> [WHAT IS NEEDED]: Print the complete set of entries exactly.

> [STUDY MATERIAL]:
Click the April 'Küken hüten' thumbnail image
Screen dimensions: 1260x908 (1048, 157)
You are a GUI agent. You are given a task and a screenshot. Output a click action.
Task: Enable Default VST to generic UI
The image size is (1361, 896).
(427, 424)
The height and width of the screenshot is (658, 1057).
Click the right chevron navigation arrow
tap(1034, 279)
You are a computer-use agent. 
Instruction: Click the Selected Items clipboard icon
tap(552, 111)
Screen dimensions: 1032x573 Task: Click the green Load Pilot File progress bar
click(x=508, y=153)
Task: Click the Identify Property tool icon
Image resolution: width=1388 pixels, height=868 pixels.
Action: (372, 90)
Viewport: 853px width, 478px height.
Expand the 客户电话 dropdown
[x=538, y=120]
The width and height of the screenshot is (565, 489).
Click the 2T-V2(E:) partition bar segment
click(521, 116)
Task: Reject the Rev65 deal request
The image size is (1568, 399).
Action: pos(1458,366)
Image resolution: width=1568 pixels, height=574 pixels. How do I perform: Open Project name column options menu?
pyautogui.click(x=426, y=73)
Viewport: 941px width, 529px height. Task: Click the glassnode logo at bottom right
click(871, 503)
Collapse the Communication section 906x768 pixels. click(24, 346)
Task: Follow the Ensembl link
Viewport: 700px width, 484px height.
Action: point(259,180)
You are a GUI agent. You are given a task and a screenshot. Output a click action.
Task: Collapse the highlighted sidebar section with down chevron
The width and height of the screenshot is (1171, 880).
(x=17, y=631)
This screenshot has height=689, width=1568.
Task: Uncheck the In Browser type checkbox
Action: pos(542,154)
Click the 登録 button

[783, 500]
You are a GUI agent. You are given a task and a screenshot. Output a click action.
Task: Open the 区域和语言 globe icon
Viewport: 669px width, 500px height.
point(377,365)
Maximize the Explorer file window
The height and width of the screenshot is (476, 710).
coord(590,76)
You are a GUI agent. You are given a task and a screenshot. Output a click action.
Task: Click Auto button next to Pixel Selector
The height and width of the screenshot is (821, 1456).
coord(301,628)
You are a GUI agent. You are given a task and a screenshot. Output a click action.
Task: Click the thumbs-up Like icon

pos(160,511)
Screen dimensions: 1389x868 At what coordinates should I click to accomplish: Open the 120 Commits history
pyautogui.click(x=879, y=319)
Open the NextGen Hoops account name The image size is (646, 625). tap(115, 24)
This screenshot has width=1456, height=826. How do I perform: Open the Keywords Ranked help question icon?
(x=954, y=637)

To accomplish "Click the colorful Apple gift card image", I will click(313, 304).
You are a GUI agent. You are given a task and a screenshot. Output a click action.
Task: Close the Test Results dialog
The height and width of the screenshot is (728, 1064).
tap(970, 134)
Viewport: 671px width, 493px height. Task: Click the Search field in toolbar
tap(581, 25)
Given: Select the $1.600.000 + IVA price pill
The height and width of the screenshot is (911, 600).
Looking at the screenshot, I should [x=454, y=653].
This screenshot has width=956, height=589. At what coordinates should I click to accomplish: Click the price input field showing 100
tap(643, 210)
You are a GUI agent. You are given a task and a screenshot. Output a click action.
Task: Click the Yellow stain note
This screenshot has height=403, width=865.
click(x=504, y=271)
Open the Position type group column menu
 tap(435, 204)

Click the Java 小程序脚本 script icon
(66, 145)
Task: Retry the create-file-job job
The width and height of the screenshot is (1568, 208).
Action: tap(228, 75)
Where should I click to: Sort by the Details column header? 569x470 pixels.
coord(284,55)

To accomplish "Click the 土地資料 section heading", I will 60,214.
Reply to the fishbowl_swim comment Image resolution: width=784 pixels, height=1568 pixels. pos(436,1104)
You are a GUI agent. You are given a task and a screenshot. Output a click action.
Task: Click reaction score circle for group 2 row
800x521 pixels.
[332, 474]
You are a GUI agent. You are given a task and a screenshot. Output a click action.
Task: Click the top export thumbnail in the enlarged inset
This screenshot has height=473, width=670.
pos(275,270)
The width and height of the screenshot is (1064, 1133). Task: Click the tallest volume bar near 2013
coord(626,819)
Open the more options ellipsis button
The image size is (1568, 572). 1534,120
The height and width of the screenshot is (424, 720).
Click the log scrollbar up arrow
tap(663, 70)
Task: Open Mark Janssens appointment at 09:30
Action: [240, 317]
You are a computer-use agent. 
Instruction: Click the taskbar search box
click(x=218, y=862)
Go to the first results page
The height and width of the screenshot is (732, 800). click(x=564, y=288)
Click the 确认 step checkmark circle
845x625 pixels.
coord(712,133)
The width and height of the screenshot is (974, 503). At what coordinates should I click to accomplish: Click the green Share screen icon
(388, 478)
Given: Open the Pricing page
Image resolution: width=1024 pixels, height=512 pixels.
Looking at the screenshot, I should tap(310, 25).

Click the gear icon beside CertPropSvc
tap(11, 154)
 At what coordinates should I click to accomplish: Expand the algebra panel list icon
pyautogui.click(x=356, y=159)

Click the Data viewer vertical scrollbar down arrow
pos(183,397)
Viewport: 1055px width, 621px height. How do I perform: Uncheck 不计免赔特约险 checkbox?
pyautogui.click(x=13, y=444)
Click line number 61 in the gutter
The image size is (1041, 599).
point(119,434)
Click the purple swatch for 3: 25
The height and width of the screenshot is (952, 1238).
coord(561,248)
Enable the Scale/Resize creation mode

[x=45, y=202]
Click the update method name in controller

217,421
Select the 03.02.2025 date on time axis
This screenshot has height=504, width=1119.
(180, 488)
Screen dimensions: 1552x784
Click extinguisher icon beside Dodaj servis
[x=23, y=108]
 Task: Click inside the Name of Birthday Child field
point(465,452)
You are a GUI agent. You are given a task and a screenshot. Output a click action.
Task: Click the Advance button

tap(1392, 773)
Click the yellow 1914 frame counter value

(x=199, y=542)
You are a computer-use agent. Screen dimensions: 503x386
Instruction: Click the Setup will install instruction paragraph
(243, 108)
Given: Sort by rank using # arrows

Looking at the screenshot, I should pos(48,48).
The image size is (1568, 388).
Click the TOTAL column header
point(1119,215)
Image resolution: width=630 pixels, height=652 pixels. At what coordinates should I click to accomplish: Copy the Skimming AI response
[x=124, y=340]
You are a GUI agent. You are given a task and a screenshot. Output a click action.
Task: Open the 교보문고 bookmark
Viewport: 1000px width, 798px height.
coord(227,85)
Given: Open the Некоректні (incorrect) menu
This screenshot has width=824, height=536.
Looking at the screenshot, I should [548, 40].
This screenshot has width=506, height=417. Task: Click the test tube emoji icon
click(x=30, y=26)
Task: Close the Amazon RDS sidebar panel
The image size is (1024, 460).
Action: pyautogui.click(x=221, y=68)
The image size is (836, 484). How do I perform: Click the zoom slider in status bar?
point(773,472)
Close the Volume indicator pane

> [RESPONSE TO THE EXERCISE]:
Click the April 'Küken hüten' thumbnail image
Screen dimensions: 1260x908 (1048, 157)
You are a GUI agent. You are given a task and a screenshot. Output a click action.
Task: Enable Default VST to generic UI
The image size is (1361, 896).
(427, 424)
The height and width of the screenshot is (658, 1057).
Click the right chevron navigation arrow
tap(1034, 279)
You are a computer-use agent. 
Instruction: Click the Selected Items clipboard icon
tap(552, 111)
Screen dimensions: 1032x573 Task: Click the green Load Pilot File progress bar
click(x=508, y=153)
Task: Click the Identify Property tool icon
Image resolution: width=1388 pixels, height=868 pixels.
Action: (372, 90)
Viewport: 853px width, 478px height.
Expand the 客户电话 dropdown
[x=538, y=120]
The width and height of the screenshot is (565, 489).
Click the 2T-V2(E:) partition bar segment
click(521, 116)
Task: Reject the Rev65 deal request
The image size is (1568, 399).
Action: pos(1458,366)
Image resolution: width=1568 pixels, height=574 pixels. How do I perform: Open Project name column options menu?
pyautogui.click(x=426, y=73)
Viewport: 941px width, 529px height. Task: Click the glassnode logo at bottom right
click(871, 503)
Collapse the Communication section 906x768 pixels. click(24, 346)
Task: Follow the Ensembl link
Viewport: 700px width, 484px height.
Action: point(259,180)
You are a GUI agent. You are given a task and a screenshot. Output a click action.
Task: Collapse the highlighted sidebar section with down chevron
The width and height of the screenshot is (1171, 880).
(x=17, y=631)
This screenshot has height=689, width=1568.
Task: Uncheck the In Browser type checkbox
Action: pos(542,154)
Click the 登録 button

[783, 500]
You are a GUI agent. You are given a task and a screenshot. Output a click action.
Task: Open the 区域和语言 globe icon
Viewport: 669px width, 500px height.
point(377,365)
Maximize the Explorer file window
The height and width of the screenshot is (476, 710).
coord(590,76)
You are a GUI agent. You are given a task and a screenshot. Output a click action.
Task: Click Auto button next to Pixel Selector
The height and width of the screenshot is (821, 1456).
coord(301,628)
You are a GUI agent. You are given a task and a screenshot. Output a click action.
Task: Click the thumbs-up Like icon

pos(160,511)
Screen dimensions: 1389x868 At what coordinates should I click to accomplish: Open the 120 Commits history
pyautogui.click(x=879, y=319)
Open the NextGen Hoops account name The image size is (646, 625). tap(115, 24)
This screenshot has width=1456, height=826. How do I perform: Open the Keywords Ranked help question icon?
(x=954, y=637)

To accomplish "Click the colorful Apple gift card image", I will click(313, 304).
You are a GUI agent. You are given a task and a screenshot. Output a click action.
Task: Close the Test Results dialog
The height and width of the screenshot is (728, 1064).
tap(970, 134)
Viewport: 671px width, 493px height. Task: Click the Search field in toolbar
tap(581, 25)
Given: Select the $1.600.000 + IVA price pill
The height and width of the screenshot is (911, 600).
Looking at the screenshot, I should [x=454, y=653].
This screenshot has width=956, height=589. At what coordinates should I click to accomplish: Click the price input field showing 100
tap(643, 210)
You are a GUI agent. You are given a task and a screenshot. Output a click action.
Task: Click the Yellow stain note
This screenshot has height=403, width=865.
click(x=504, y=271)
Open the Position type group column menu
 tap(435, 204)

Click the Java 小程序脚本 script icon
(66, 145)
Task: Retry the create-file-job job
The width and height of the screenshot is (1568, 208).
Action: tap(228, 75)
Where should I click to: Sort by the Details column header? 569x470 pixels.
coord(284,55)

To accomplish "Click the 土地資料 section heading", I will 60,214.
Reply to the fishbowl_swim comment Image resolution: width=784 pixels, height=1568 pixels. pos(436,1104)
You are a GUI agent. You are given a task and a screenshot. Output a click action.
Task: Click reaction score circle for group 2 row
800x521 pixels.
[332, 474]
You are a GUI agent. You are given a task and a screenshot. Output a click action.
Task: Click the top export thumbnail in the enlarged inset
This screenshot has height=473, width=670.
pos(275,270)
The width and height of the screenshot is (1064, 1133). Task: Click the tallest volume bar near 2013
coord(626,819)
Open the more options ellipsis button
The image size is (1568, 572). 1534,120
The height and width of the screenshot is (424, 720).
Click the log scrollbar up arrow
tap(663, 70)
Task: Open Mark Janssens appointment at 09:30
Action: [240, 317]
You are a computer-use agent. 
Instruction: Click the taskbar search box
click(x=218, y=862)
Go to the first results page
The height and width of the screenshot is (732, 800). click(x=564, y=288)
Click the 确认 step checkmark circle
845x625 pixels.
coord(712,133)
The width and height of the screenshot is (974, 503). At what coordinates should I click to accomplish: Click the green Share screen icon
(388, 478)
Given: Open the Pricing page
Image resolution: width=1024 pixels, height=512 pixels.
Looking at the screenshot, I should tap(310, 25).

Click the gear icon beside CertPropSvc
tap(11, 154)
 At what coordinates should I click to accomplish: Expand the algebra panel list icon
pyautogui.click(x=356, y=159)

Click the Data viewer vertical scrollbar down arrow
pos(183,397)
Viewport: 1055px width, 621px height. How do I perform: Uncheck 不计免赔特约险 checkbox?
pyautogui.click(x=13, y=444)
Click line number 61 in the gutter
The image size is (1041, 599).
point(119,434)
Click the purple swatch for 3: 25
The height and width of the screenshot is (952, 1238).
coord(561,248)
Enable the Scale/Resize creation mode

[x=45, y=202]
Click the update method name in controller

217,421
Select the 03.02.2025 date on time axis
This screenshot has height=504, width=1119.
(180, 488)
Screen dimensions: 1552x784
Click extinguisher icon beside Dodaj servis
[x=23, y=108]
 Task: Click inside the Name of Birthday Child field
point(465,452)
You are a GUI agent. You are given a task and a screenshot. Output a click action.
Task: Click the Advance button

tap(1392, 773)
Click the yellow 1914 frame counter value

(x=199, y=542)
You are a computer-use agent. Screen dimensions: 503x386
Instruction: Click the Setup will install instruction paragraph
(243, 108)
Given: Sort by rank using # arrows

Looking at the screenshot, I should pos(48,48).
The image size is (1568, 388).
Click the TOTAL column header
point(1119,215)
Image resolution: width=630 pixels, height=652 pixels. At what coordinates should I click to accomplish: Copy the Skimming AI response
[x=124, y=340]
You are a GUI agent. You are given a task and a screenshot. Output a click action.
Task: Open the 교보문고 bookmark
Viewport: 1000px width, 798px height.
coord(227,85)
Given: Open the Некоректні (incorrect) menu
This screenshot has width=824, height=536.
Looking at the screenshot, I should [548, 40].
This screenshot has width=506, height=417. Task: Click the test tube emoji icon
click(x=30, y=26)
Task: Close the Amazon RDS sidebar panel
The image size is (1024, 460).
Action: pyautogui.click(x=221, y=68)
The image size is (836, 484). How do I perform: Click the zoom slider in status bar?
point(773,472)
Close the Volume indicator pane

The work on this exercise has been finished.